Defender Padraig Walsh typified the defiance that ran through the Kilkenny squad
The general opinion was that Kilkenny wouldn’t feature at the business ends of things in hurling this season, but that most certainly wasn't the view in the camp.
While it wasn’t exactly a ‘no surrender’ chant in the camp, the players and management were out to win, and to win everything.
“The expectations from everybody, everywhere were that we would absolutely not be on the radar for anything,” suggested Kilkenny manager, Brian Cody, when reflecting on things when the Cats bowed out of the championship against Limerick after a titanic quarter-final clash on Sunday.
“That would never be our expectation or thinking because we’d always have great ambition and great belief in Kilkenny hurling. I think that was proven again.
Beaten by good team
“We didn’t win, but we went down very, very marginally to a very, very good team. That’s how it ended for us.”
Kilkenny stumbled early in the season and lost their opening National League games against Cork and Clare. However, they recovered smartly after that and powered on to win the League title and they later contested the Leinster final, bringing All-Ireland champions Galway to a replay.
Despite the massive rebuild of the squad and team, which saw eight players make their championship debut this season, the thought of defeat never made the agenda in the Kilkenny camp.

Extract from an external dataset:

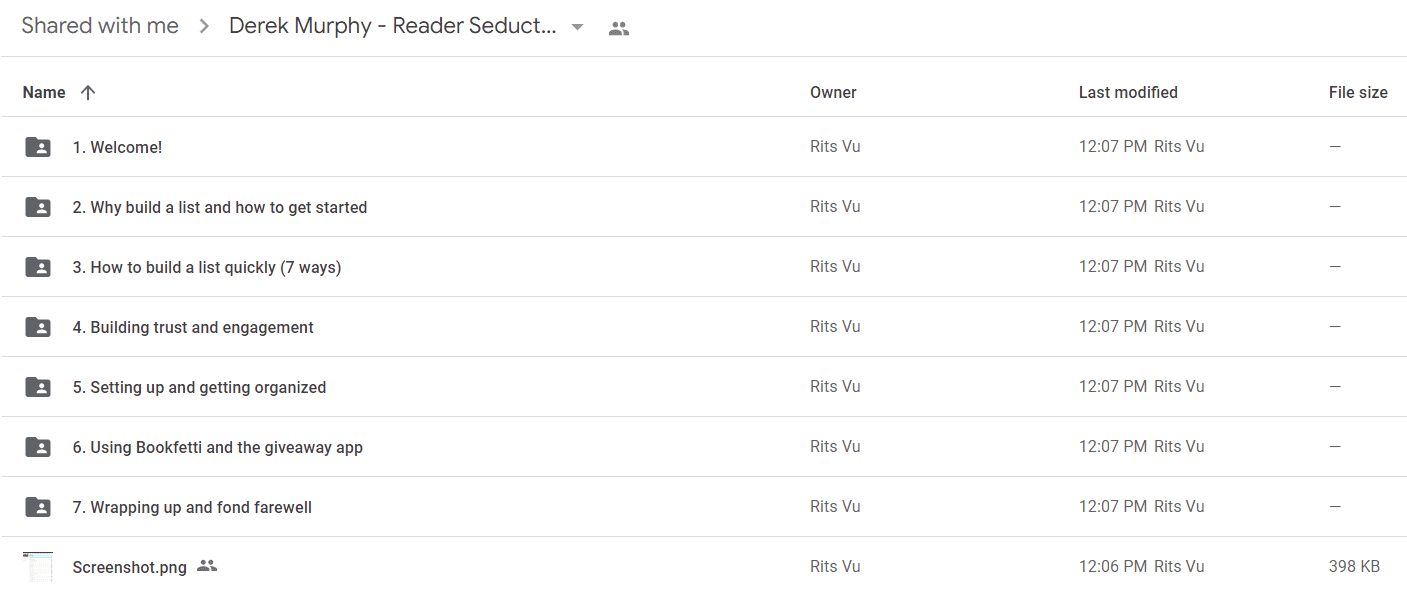Click the Owner column header
This screenshot has height=592, width=1407.
tap(833, 92)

“We’re certainly leaving very, very disappointed, but as regards anything we would have asked from a bunch of players we couldn’t have received more,” Cody said of the response forthcoming from the players.
“It hasn’t been all plain sailing all the year with everybody, but regardless we’ve always worked with a panel of players and their commitment and never say die attitude is strong. I think they proved that again.
“It’s never an outstanding year when you don’t win. Our ambition will always be to win,” he insisted.
He described the clash with Limerick as a very good game, with serious spirit shown by both teams.
“Obviously conditions changed from what they had been for the past five or six weeks almost, so the ball was greasy and slippery and that was par for the course for all players,” he offered.
“We started off decent. We got a couple of nice scores and they came back strongly and dominated the last 15 minutes of the first half.
“Again in the second half I thought we went in strongly and we created some very good chances. Obviously we got a goal at a very crucial time, but I thought their response was terrific.
“From our point of view I thought we were excellent in so many facets of the play; attitude-wise, spirit-wise and hurling-wise.
“We created a huge amount of scoring opportunities. Unfortunately they weren’t all converted, but that’s par for the course. On many days we didn’t create enough chances. But look, that’s sport.
“There’s always one winner at the end of the day, and today it wasn’t us,” he lamented.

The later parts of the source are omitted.